Founded in 1917, the National Hockey League (NHL®) is the premier professional ice hockey league in the world, and is one of the major professional sports leagues in the United States and Canada. With more than 600 employees across offices in New York, Toronto and Montreal, the NHL is a global sports and entertainment organization committed to building healthy and vibrant communities using the sport of hockey to celebrate fans of every race, color, religion, national origin, gender identity, age, sexual orientation, and socio-economic status. At the NHL, we are looking for dynamic, energetic and impactful individuals who are committed to doing the same by sharing in our philosophy that Hockey is for Everyone – and inclusion belongs on the ice, in the locker rooms, boardrooms and stands.
Benefits to working at National Hockey League include:
Medical/ Dental/ Vision insurance effective on the date of hire
401(K) Plan and Defined Contribution Pension Plan
Annual Bonus
Generous PTO policy
Commuter Benefit Program
Paid Company Holidays
OVERVIEW & ESSENTIAL DUTIES The NHL Information Security team is looking for a diligent and motivated Information Security Analyst with a focus on application development and cloud native security. This position will contribute to the league’s comprehensive cybersecurity program with an emphasis on the development lifecycle, data management, and supporting technologies.
This role will:
Learn and understand the evolving development processes and architectures for a wide variety of on-premise and cloud-based applications and systems
Work with the various business and technology teams to assist with integrating information security practices and requirements at the beginning of their development process
Assess and report upon the application and infrastructure threat landscape through architecture reviews, cyber threat intelligence, and vulnerability assessments
Help with monitoring systems and logs for security breaches and investigating anomalies when they occur
Assist with security code reviews for a variety of languages as well as frameworks for cloud and mobile applications
Perform security reviews of third party software, development modules, libraries, and supply chain components
Participate in and evaluate penetration tests against applications and infrastructure
Contribute to our continuous improvement of incident response and vulnerability management
Assist development and operations teams with vulnerability analysis and remediation
Provide information security knowledge and outreach to development and operations teams
Document and report on issues identified during security reviews and assessments
QUALIFICATIONS
The ideal candidate will have:
Proficiency with development and information security best practices
Knowledge of Windows and Linux system administration, network security, and operating system hardening
Experience with AWS application and service administration including compliance and security controls
Understanding of agile, CI/CD pipelines, and DevSecOps in a public and private cloud environment
Experience with developing, debugging, and evaluating operations of scripting languages such as Python, Bash, and PowerShell
Familiarity with Identity and Access Management (IAM) and supporting platforms such as Azure Active Directory and Okta
Awareness of common information and cybersecurity management frameworks, such as ISO 27001, ITIL, CIS, and NIST CSFa plus
Strong critical thinking, deductive reasoning, prioritization, and problem-solving skills
When applying, please be sure to include a cover letter with your salary expectations for this role.

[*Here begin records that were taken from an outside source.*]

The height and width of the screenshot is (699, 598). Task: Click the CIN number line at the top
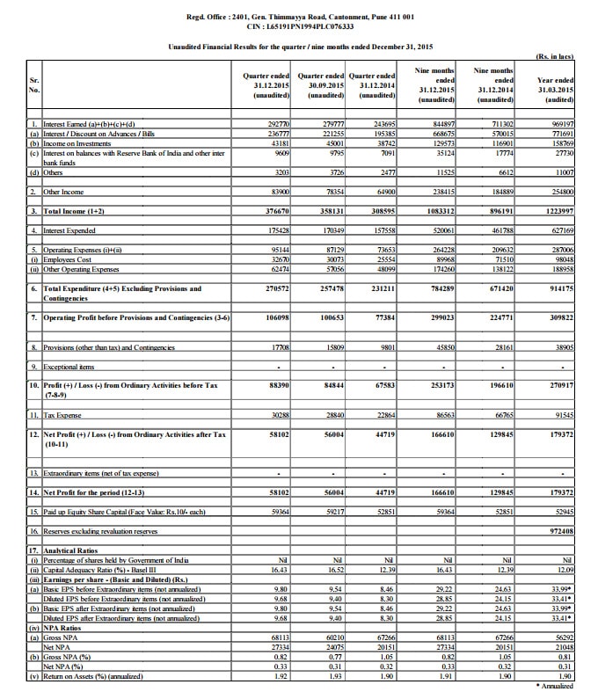pos(298,26)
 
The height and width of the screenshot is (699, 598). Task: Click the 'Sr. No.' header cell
pos(34,84)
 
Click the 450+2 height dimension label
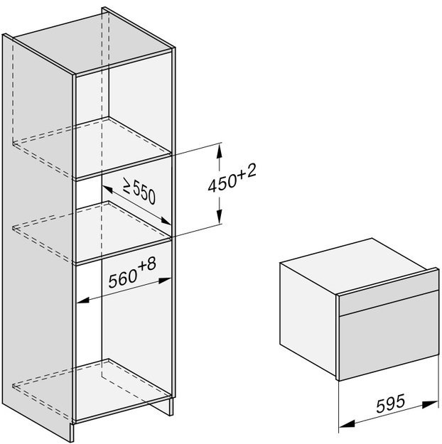[232, 178]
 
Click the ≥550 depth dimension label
[139, 190]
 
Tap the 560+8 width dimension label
[132, 273]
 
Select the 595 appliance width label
[390, 404]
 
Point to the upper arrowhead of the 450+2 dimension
[219, 151]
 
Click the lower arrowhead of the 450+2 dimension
[219, 217]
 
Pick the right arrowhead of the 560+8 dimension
[164, 281]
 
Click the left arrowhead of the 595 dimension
[347, 423]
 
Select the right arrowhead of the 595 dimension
[431, 404]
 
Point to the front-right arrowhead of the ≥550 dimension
[165, 221]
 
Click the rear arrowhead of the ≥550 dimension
[107, 190]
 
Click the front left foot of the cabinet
[72, 432]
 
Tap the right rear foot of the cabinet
[171, 407]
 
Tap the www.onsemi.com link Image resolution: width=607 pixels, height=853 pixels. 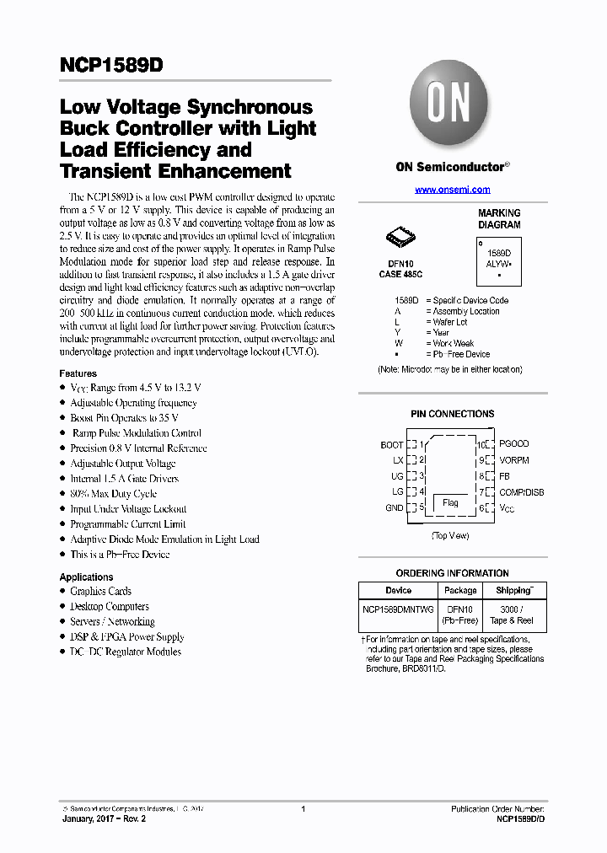(452, 190)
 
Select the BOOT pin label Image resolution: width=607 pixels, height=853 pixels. (391, 445)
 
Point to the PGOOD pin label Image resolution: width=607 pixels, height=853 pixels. (513, 443)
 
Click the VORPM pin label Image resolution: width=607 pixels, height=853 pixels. (514, 460)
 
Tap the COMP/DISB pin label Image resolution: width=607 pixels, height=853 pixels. (521, 492)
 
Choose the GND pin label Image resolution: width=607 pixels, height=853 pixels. (394, 508)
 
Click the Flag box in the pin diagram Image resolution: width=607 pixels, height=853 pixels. (450, 503)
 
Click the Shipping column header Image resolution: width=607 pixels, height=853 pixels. (513, 590)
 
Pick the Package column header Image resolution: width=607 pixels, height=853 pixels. (460, 591)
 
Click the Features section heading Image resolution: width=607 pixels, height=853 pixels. (78, 373)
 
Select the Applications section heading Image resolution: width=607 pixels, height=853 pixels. (86, 577)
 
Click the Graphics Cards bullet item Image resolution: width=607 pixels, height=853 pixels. (100, 592)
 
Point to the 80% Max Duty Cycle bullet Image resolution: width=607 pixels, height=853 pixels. (113, 494)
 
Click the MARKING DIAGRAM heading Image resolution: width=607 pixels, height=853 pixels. (499, 219)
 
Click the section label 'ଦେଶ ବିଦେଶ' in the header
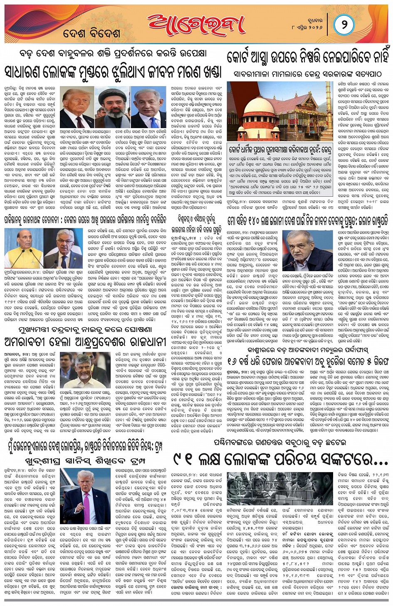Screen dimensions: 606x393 point(92,33)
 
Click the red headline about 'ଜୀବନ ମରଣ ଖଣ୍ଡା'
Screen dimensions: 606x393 point(113,72)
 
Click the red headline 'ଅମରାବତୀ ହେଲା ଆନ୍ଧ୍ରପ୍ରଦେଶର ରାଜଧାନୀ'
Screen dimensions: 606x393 point(85,342)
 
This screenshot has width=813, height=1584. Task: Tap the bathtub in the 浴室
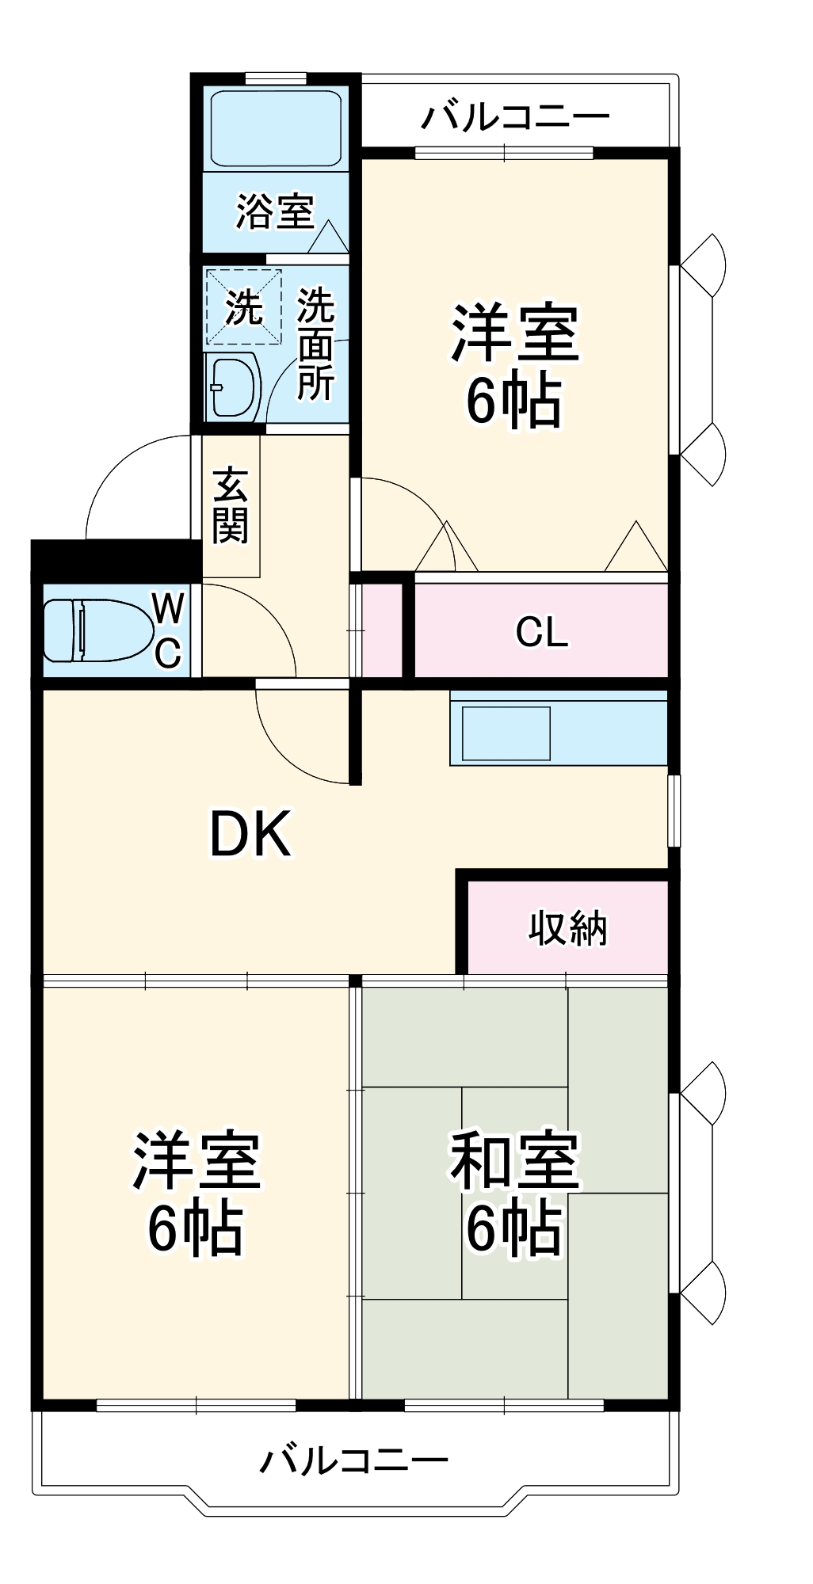point(276,128)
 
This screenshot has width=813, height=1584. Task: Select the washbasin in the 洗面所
point(234,387)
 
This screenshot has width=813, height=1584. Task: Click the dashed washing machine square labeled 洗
point(243,307)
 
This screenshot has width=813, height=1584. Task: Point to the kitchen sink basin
point(506,733)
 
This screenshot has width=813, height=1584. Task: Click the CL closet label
point(541,632)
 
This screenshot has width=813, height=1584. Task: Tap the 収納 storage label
point(567,927)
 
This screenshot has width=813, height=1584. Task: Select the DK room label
point(250,834)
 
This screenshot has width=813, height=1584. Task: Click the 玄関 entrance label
point(231,507)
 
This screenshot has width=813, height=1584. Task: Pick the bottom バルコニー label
point(355,1460)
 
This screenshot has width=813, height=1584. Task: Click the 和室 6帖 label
point(515,1194)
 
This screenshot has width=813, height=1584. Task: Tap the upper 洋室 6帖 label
point(515,366)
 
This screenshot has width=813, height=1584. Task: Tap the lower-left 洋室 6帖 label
point(196,1194)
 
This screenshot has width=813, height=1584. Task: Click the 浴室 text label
point(275,211)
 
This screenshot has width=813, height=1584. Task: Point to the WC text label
point(168,630)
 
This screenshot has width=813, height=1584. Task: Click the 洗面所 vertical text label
point(315,345)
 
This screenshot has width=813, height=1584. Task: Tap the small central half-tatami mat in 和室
point(514,1140)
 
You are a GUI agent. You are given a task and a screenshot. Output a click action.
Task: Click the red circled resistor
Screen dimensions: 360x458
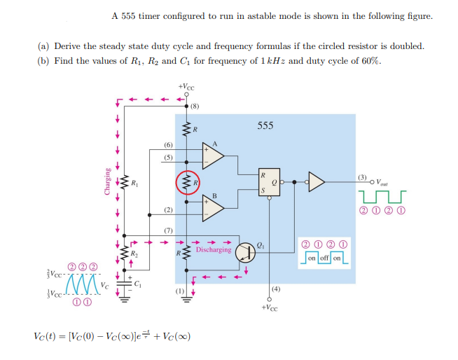(187, 184)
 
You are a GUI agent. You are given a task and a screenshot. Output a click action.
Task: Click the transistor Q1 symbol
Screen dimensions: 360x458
(246, 252)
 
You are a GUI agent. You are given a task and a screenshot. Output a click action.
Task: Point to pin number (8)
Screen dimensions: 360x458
(195, 107)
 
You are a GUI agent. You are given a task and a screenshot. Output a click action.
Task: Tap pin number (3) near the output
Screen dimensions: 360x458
(361, 175)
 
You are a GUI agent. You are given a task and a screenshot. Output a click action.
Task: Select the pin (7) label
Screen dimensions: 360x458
(168, 230)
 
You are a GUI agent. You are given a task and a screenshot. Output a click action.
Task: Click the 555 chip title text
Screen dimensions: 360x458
(265, 126)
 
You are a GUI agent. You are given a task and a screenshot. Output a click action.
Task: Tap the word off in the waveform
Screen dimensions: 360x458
(323, 258)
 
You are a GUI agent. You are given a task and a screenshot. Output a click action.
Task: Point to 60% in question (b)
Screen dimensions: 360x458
(370, 60)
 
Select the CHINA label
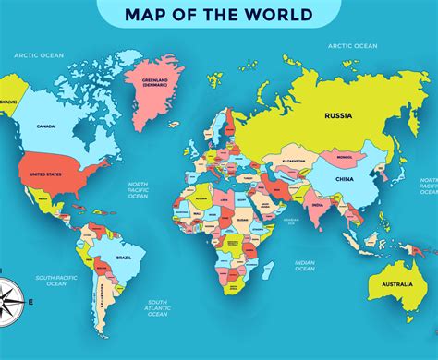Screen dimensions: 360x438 pos(343,177)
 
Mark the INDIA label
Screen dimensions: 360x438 pos(317,205)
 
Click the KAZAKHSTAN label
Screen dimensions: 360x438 pos(294,161)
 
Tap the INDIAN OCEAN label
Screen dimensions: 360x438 pos(305,265)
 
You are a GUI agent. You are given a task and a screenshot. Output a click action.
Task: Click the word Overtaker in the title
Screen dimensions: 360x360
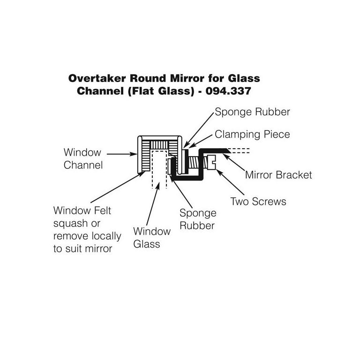point(97,78)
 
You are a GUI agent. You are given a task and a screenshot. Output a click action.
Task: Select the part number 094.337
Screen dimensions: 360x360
point(229,91)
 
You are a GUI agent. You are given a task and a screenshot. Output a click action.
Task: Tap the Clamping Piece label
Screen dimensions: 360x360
point(252,135)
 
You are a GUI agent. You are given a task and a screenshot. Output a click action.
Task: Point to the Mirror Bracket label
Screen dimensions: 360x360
point(278,175)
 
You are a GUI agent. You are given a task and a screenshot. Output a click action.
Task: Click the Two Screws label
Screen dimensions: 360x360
point(258,202)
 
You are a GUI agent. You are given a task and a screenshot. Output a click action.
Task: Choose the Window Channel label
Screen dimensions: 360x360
point(82,158)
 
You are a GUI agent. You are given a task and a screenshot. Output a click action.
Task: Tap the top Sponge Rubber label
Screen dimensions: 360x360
point(252,112)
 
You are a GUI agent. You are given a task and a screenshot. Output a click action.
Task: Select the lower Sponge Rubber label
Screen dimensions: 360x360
point(197,219)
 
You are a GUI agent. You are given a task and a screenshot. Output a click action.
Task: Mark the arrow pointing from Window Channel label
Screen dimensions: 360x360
point(120,153)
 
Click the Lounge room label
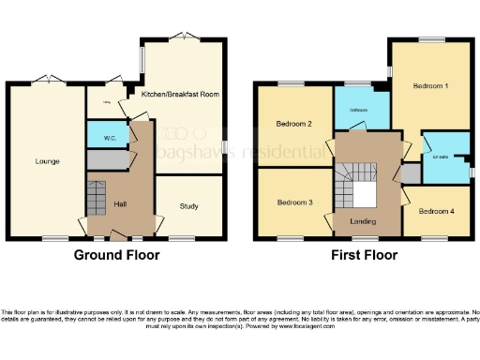click(47, 161)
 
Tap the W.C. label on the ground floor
click(110, 138)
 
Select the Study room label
click(188, 206)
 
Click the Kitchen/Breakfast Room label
click(180, 94)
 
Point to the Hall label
click(120, 204)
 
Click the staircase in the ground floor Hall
click(97, 198)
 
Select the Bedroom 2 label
click(293, 124)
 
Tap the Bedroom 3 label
click(293, 202)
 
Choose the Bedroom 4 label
click(436, 211)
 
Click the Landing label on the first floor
click(363, 221)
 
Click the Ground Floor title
click(117, 255)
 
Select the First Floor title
click(364, 255)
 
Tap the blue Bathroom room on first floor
click(359, 108)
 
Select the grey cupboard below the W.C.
click(105, 160)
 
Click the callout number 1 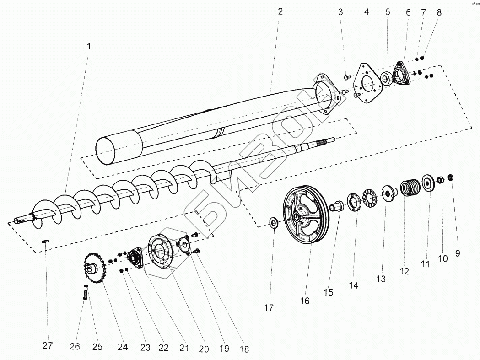click(x=89, y=46)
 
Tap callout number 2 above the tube click(x=280, y=11)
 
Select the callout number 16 click(x=305, y=301)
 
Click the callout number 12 click(x=404, y=271)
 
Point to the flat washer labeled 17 click(x=273, y=224)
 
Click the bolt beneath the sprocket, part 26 click(x=86, y=293)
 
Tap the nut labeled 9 click(x=450, y=177)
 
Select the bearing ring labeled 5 click(x=385, y=79)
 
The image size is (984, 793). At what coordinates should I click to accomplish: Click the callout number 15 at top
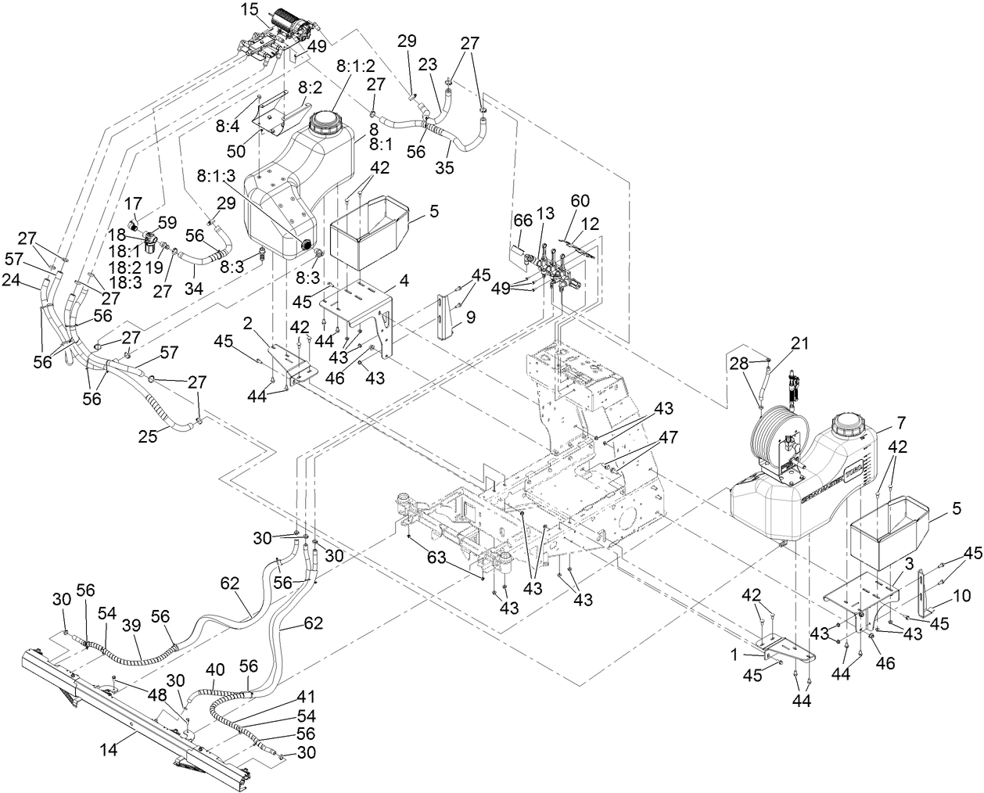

We thank all applicants for their interest in this opportunity, however only qualified candidates selected for an interview will be contacted. NO EMAILS OR PHONE CALLS PLEASE. We are an equal opportunity employer and all qualified applicants will receive consideration for employment without regard to race, color, religion, national origin, sex, sexual orientation, age, disability, gender identity, marital or veteran status, or any other protected class.